What to work on ->
Reproduce word for word, from the entries below, the line with "Task: Click the Grok icon beside the post", the line with "The width and", and every line between them, and nothing more.

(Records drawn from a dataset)
----------------------------------------

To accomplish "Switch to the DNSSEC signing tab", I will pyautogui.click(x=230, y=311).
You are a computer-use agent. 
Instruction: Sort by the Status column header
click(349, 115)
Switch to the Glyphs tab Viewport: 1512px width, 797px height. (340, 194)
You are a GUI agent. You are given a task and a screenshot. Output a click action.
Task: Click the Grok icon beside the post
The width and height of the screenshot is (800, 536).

----------------------------------------

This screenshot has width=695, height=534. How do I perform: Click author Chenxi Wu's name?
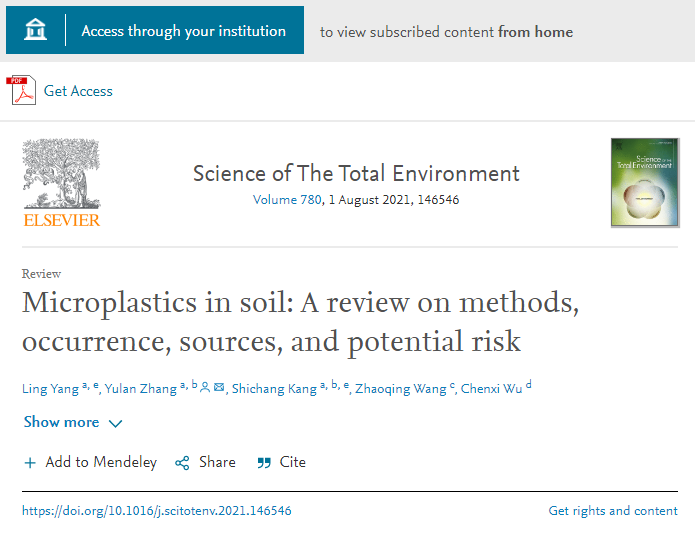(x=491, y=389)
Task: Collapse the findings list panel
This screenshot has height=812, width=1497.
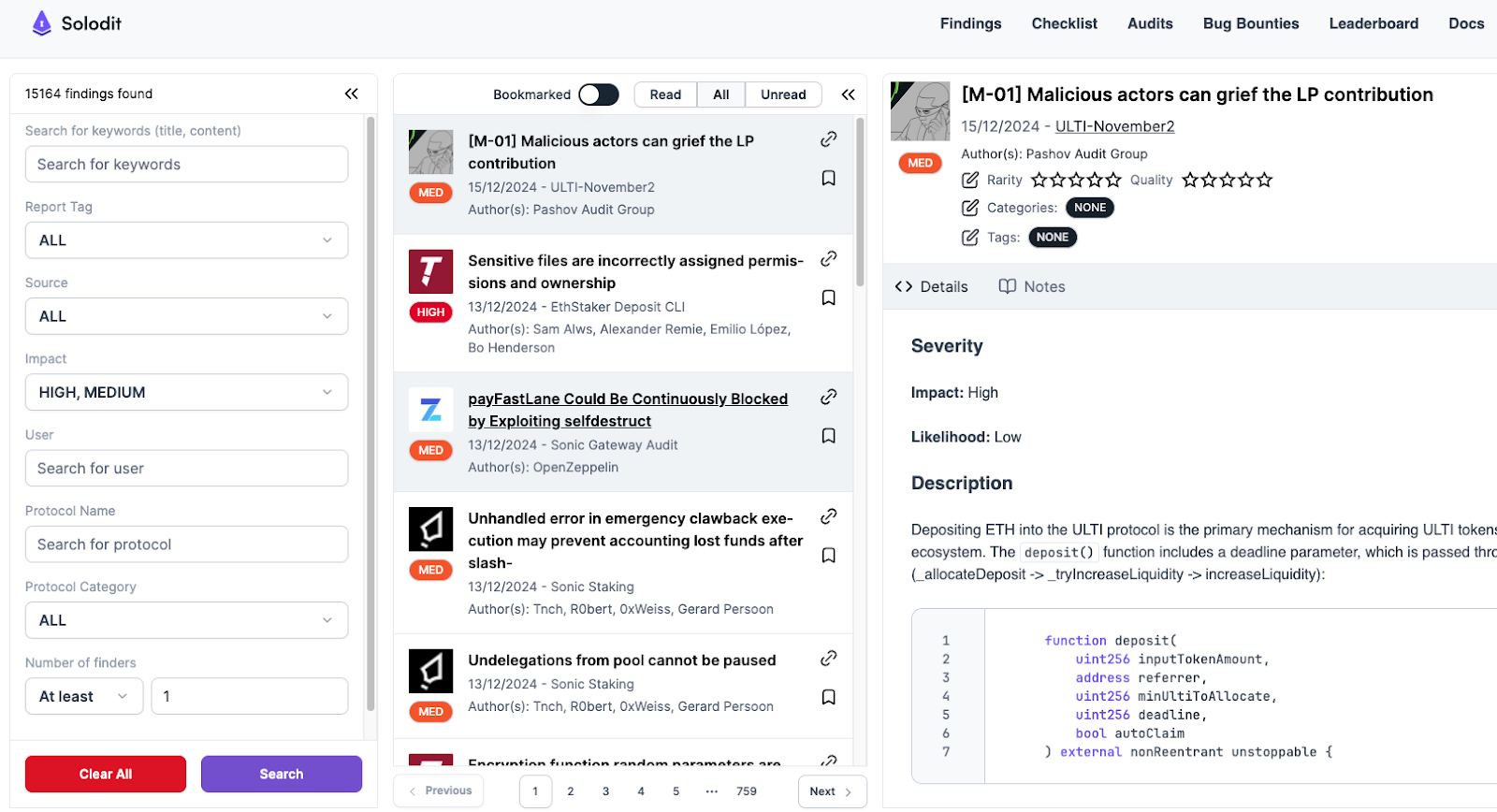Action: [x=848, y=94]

----------------------------------------

Result for this task ->
Task: Click the Grok icon beside the post
The width and height of the screenshot is (800, 536).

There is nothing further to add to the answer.